Here are the various formats supported for different types.

Note: The regular expressions used in the python script have a trailing space at the end when compared with the expressions provided here in the readme. The trailing space in the expression(s) is needed for python script so as to extract the words from a sentence. Also, for US Zipcode, additionally the dollar($) symbol is needed for the python script to extract the words from a sentence.

Email

Regular Expression:
[a-zA-Z0-9][a-zA-Z0-9!#$%&\'*+/=.?^_`{|}~-]*@(?:[a-zA-Z](?:[a-zA-Z0-9-]*)?\.)+[a-zA-Z0-9](?:[a-zA-Z0-9-]*[a-zA-Z])?

The email addresses are generally in the form local-part@domain.

The local-part of the email address may use any of these ASCII characters:

  1. Uppercase and lowercase letters A to Z and a to z
  2. Digits 0 to 9
  3. Printable characters !#$%&'*+-/=?^_`{|}~

The domain could be in the following formats:

  1. Uppercase and lowercase letters A to Z and a to z
  2. Digits 0 to 9, provided that top-level domain names are not all-numeric
  3. Hyphen - provided that it is not the first or last character

Ref: https://en.wikipedia.org/wiki/Email_address

URL

Regular Expression:
http[s]?://(?:[a-zA-Z0-9$-_@.&+!*\(\),]|(?:%[0-9a-zA-Z]))+

A typical URL could have the form http://www.example.com/index.html, which indicates a protocol (http), a hostname (www.example.com), and a file name (index.html). The regular expression is intended to match URL that starts with either http or https.
Ref: https://en.wikipedia.org/wiki/URL

US Phone Numbers

Regular Expression:
[+]?[1\s-]*[\(-]?[0-9]{3}[-\)]?[\s-]?[0-9]{3}[\s-]?[0-9]{4}

The regular expression recognises the US phone number formats in the below patterns:

  • (###) ###-####
  • +(#)(###) ###-####
  • (#)(###) ###-####

Ref: https://en.wikipedia.org/wiki/National_conventions_for_writing_telephone_numbers#North_America

Currency

Regular Expression:
(?:\$|can\$|C\$|€|USD|CAD|EUR|ATS|BEF|DEM|EEK|ESP|FIM|FRF|GRD|IEP|ITL|LUF|NLG|PTE|can)[\s\S]?\d{1,3}(?:,\d{3})*(?:\.\d{1,3})?

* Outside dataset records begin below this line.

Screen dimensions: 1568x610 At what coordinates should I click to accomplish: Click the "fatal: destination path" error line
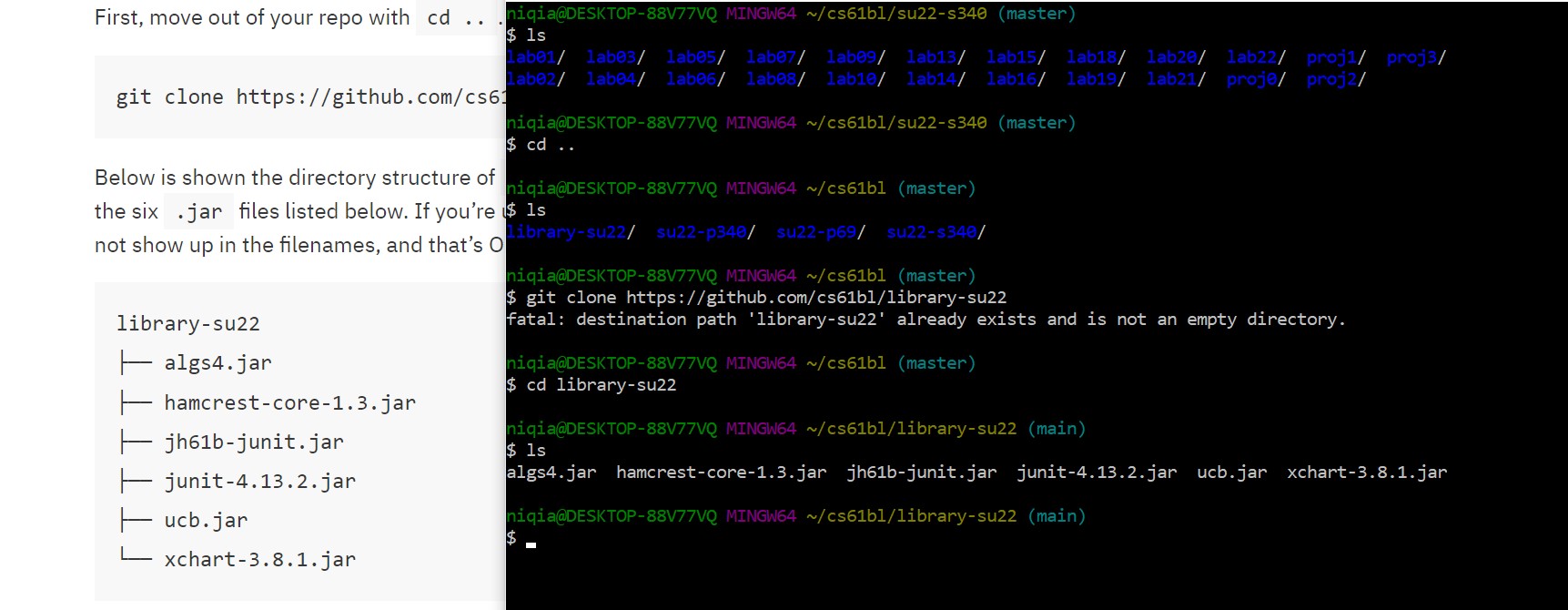(x=925, y=320)
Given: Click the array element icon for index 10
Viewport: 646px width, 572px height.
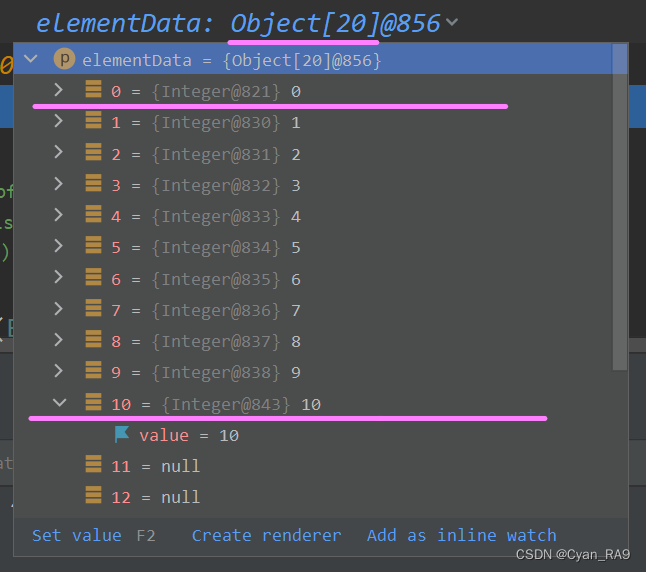Looking at the screenshot, I should coord(94,402).
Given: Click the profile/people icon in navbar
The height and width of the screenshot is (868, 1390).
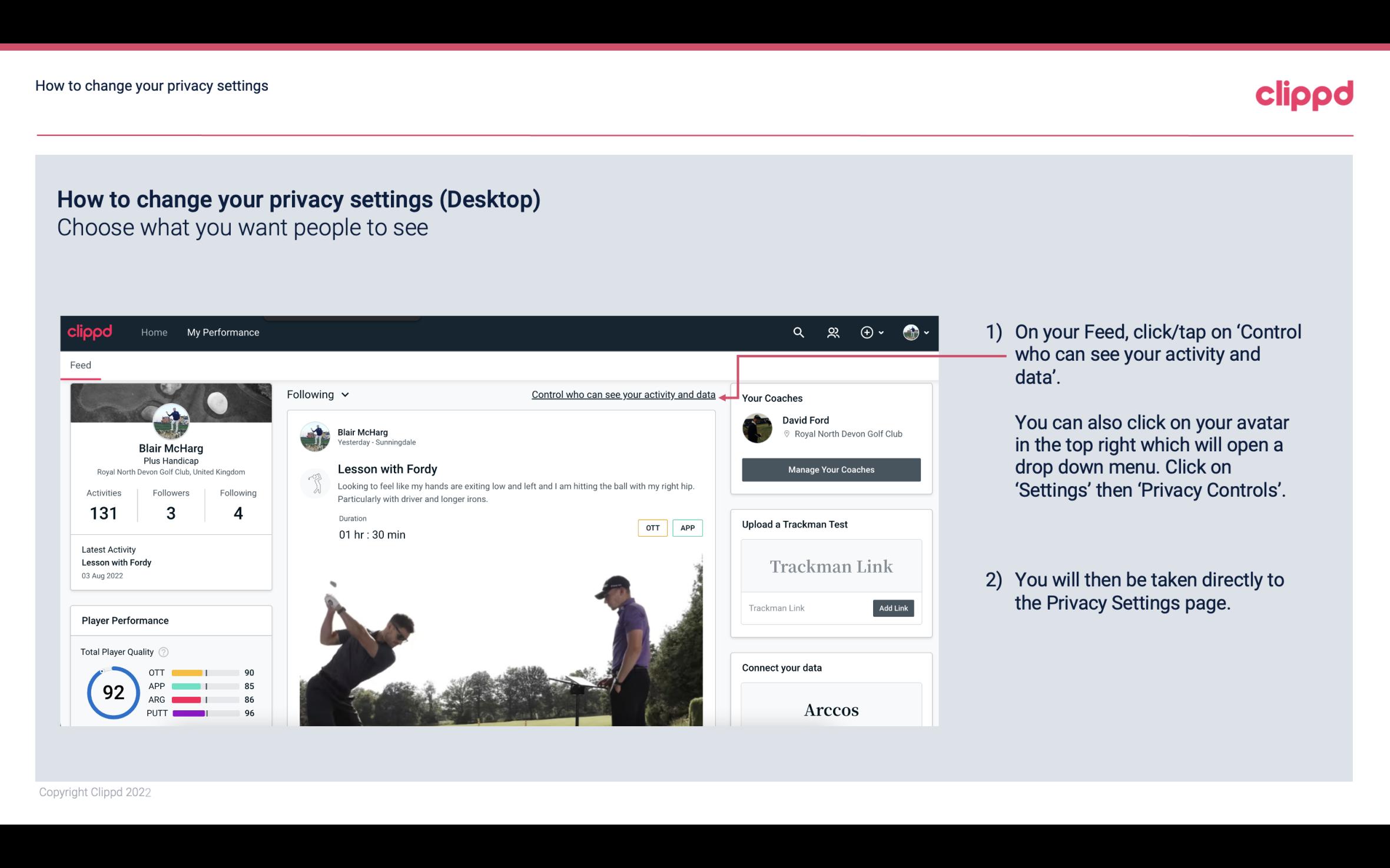Looking at the screenshot, I should tap(833, 332).
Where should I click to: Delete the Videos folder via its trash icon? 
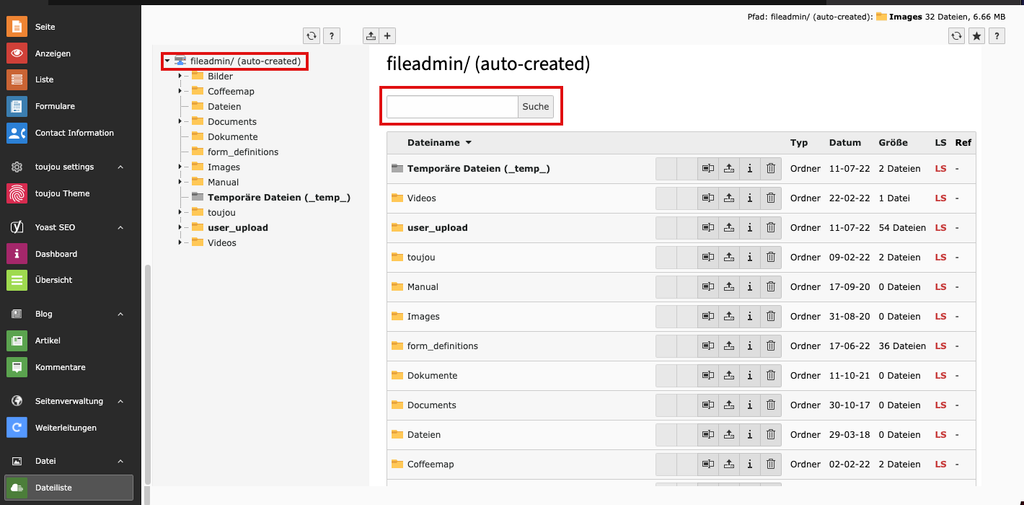(770, 198)
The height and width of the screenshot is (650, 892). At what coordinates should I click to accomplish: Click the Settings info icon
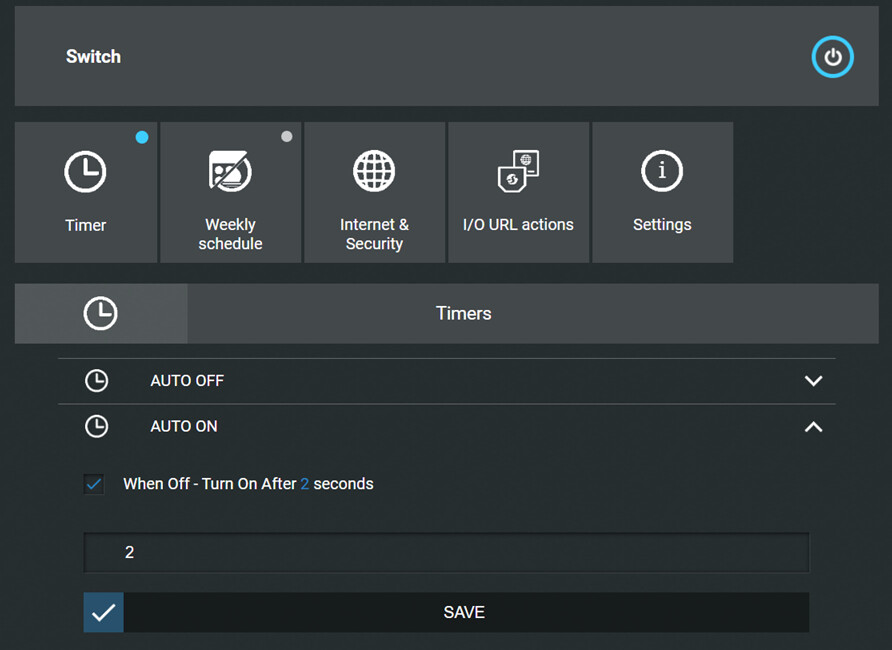click(x=662, y=172)
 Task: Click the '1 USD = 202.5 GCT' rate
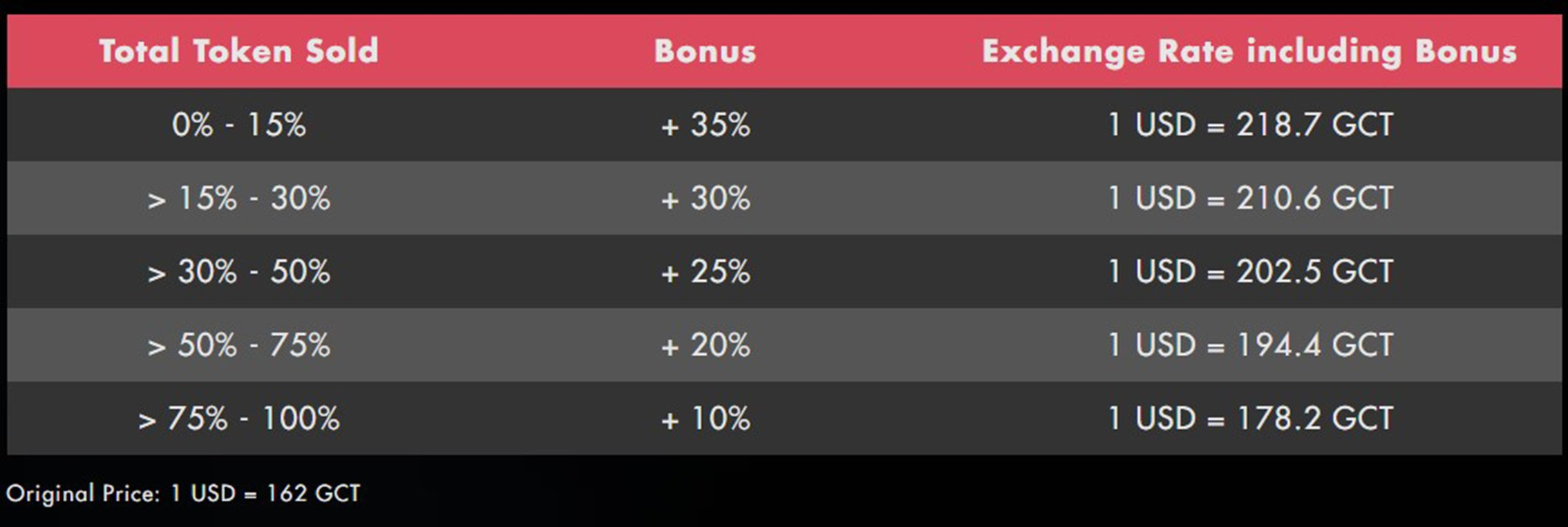1250,272
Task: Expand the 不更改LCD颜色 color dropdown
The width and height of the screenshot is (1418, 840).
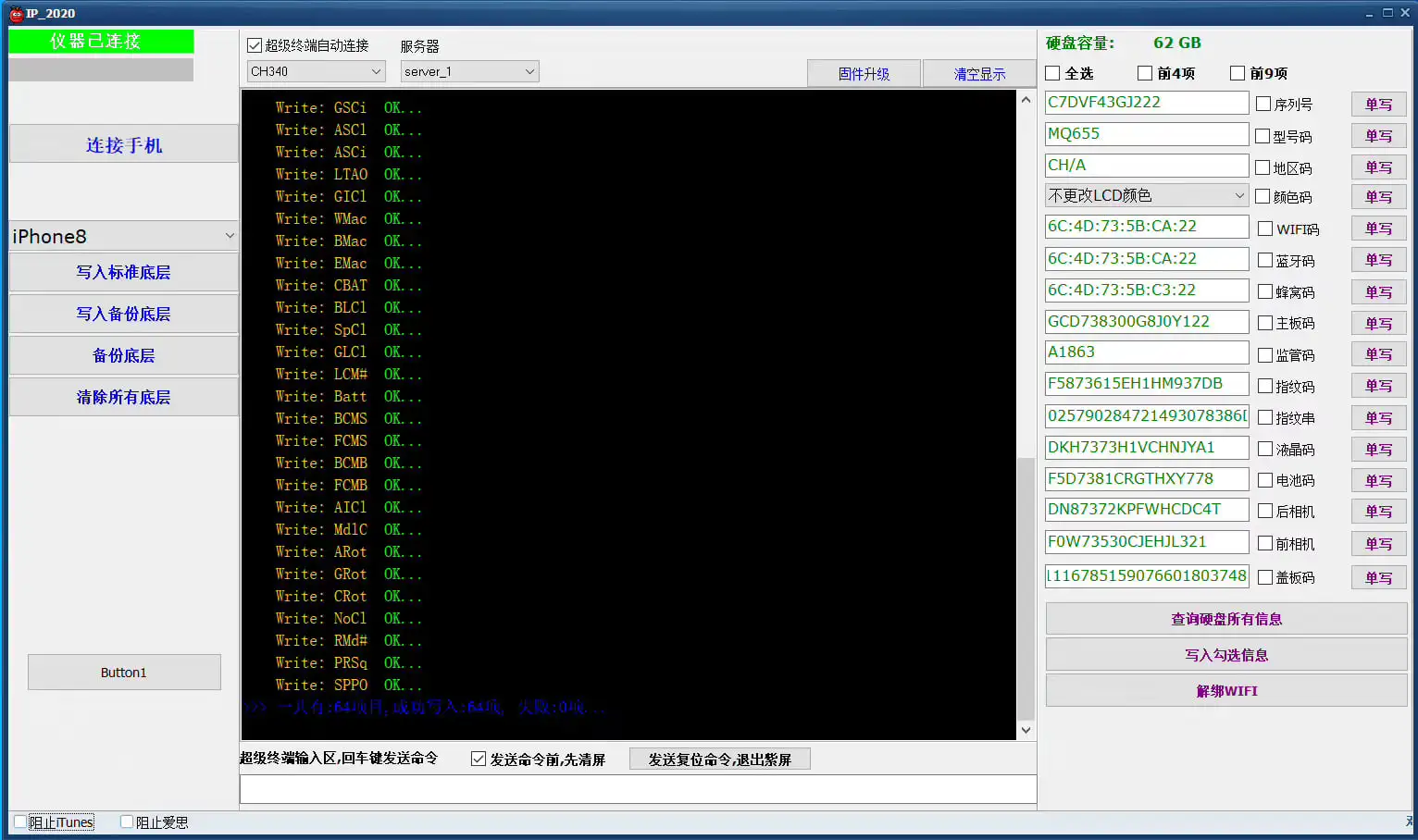Action: (1147, 195)
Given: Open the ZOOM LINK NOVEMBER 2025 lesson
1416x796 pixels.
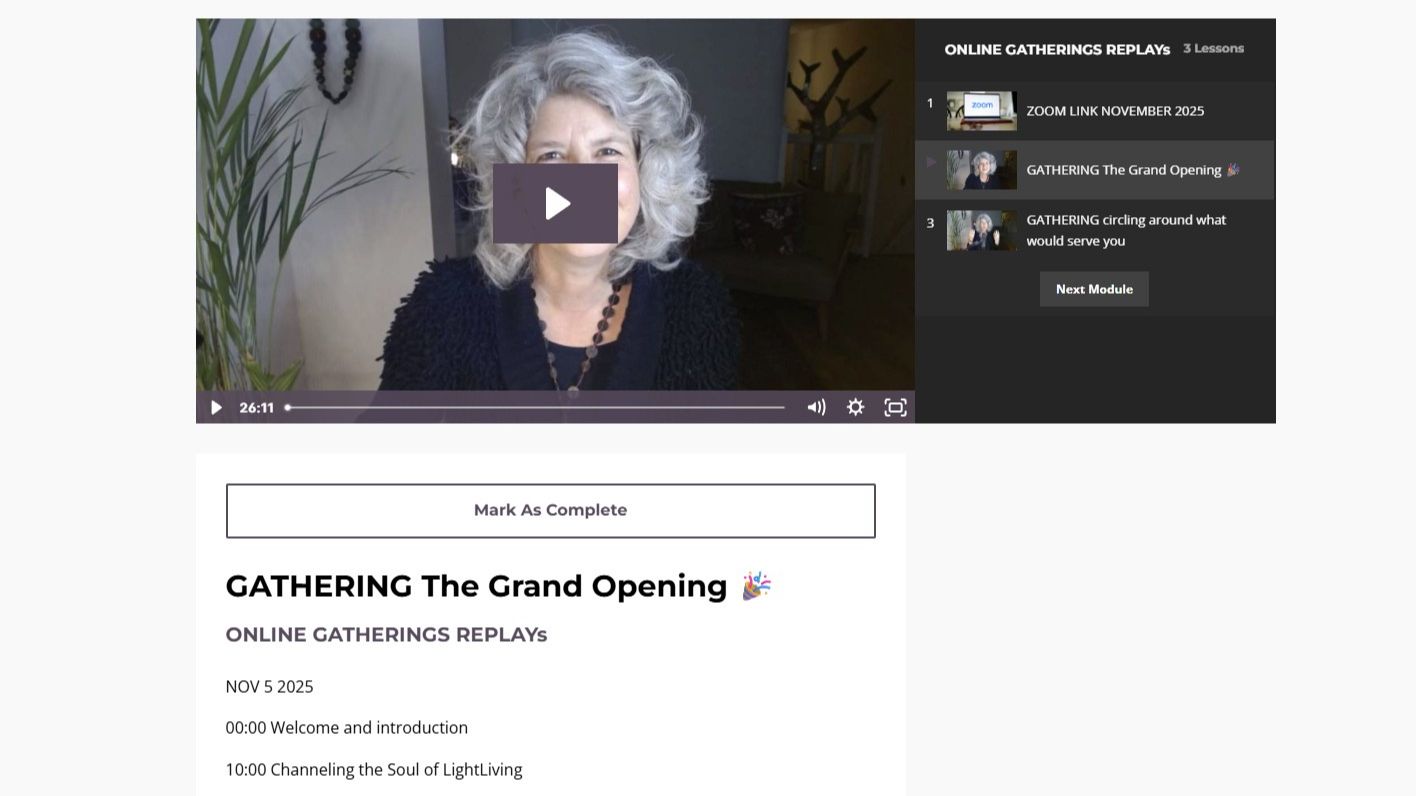Looking at the screenshot, I should 1115,111.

The regular expression validates only US Dollar (USD), Euro (EUR) and Canadian Dollar (CAD) currency formats as below: Considered the following currency symbols

  • US currency format starting with $ symbol.
  • Canadian currency formats starting with can$, CAD, can, C$ symbols.
  • Euro currency formats starting with EUR, ATS, BEF, DEM, EEK, ESP, FIM, FRF, GRD, IEP, ITL, LUF, NLG, PTE, symbols.

UK Postal Code

Regular Expression:
[A-Z]{1,2}[0-9R][0-9A-Z]? [0-9][ABD-HJLNP-UW-Z]{2}

UK Postal code format is as follows, where A signifies a letter and 9 a digit:

Format Coverage Example
AA9A 9AA WC postcode area; EC1–EC4, NW1W, SE1P, SW1 EC1A 1BB
A9A 9AA E1W, N1C, N1P W1A 0AX
A9 9AA B, E, G, L, M, N, S, W M1 1AE
A99 9AA B, E, G, L, M, N, S, W B33 8TH
AA9 9AA All other postcodes CR2 6XH
AA99 9AA All other postcodes DN55 1PT

Ref: https://en.wikipedia.org/wiki/Postcodes_in_the_United_Kingdom

US Zipcode

Regular Expression:
[0-9]{5}(-[0-9]{4})?

The regular expression matches US Zipcode that includes nine digits in the format ddddd-dddd Ref: https://en.wikipedia.org/wiki/List_of_postal_codes

Date

The regular expression validates the dates that appear in the following formats

Regular Expressions:
dd/mm/yyyy - \s?(?:0?[1-9]|[1,2][0-9]|3[0-1])(?:/)(?:0?[1-9]|1[0-2])(?:/)(?:\d{4})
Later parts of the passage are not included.